Records from a data collection
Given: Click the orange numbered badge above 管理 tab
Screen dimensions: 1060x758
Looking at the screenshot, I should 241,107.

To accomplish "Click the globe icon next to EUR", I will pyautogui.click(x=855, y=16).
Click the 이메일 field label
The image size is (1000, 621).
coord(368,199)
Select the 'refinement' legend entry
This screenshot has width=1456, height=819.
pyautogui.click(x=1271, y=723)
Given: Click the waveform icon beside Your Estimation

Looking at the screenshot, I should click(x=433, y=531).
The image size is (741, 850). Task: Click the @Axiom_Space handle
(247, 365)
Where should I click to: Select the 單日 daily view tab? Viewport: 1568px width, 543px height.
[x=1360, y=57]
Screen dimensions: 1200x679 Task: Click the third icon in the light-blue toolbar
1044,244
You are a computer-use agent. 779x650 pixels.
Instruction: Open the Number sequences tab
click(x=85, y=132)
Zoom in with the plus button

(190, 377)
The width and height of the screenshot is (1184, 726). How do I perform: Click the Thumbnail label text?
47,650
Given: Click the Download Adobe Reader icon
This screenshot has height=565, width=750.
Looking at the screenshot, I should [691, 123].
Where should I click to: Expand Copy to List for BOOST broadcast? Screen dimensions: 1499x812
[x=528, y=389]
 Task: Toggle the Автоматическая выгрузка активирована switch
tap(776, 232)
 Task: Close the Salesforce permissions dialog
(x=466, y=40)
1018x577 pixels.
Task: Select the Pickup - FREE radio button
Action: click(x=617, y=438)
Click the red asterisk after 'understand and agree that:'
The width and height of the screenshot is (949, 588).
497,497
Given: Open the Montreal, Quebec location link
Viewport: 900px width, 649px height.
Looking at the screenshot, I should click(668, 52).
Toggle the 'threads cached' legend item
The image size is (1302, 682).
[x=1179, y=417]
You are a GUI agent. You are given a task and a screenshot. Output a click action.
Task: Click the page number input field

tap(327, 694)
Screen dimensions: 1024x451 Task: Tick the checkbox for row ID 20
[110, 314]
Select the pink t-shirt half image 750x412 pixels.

• [Problem to work on] Each line from the one holding "Given: Open the" through the last line of the data is to be transcribed exactly, with nothing else added.

• [Task output]
Given: Open the Montreal, Quebec location link
Viewport: 900px width, 649px height.
Looking at the screenshot, I should click(668, 52).
Toggle the 'threads cached' legend item
The image size is (1302, 682).
[x=1179, y=417]
You are a GUI agent. You are given a task and a screenshot. Output a click action.
Task: Click the page number input field

tap(327, 694)
Screen dimensions: 1024x451 Task: Tick the checkbox for row ID 20
[110, 314]
Select the pink t-shirt half image 750x412 pixels.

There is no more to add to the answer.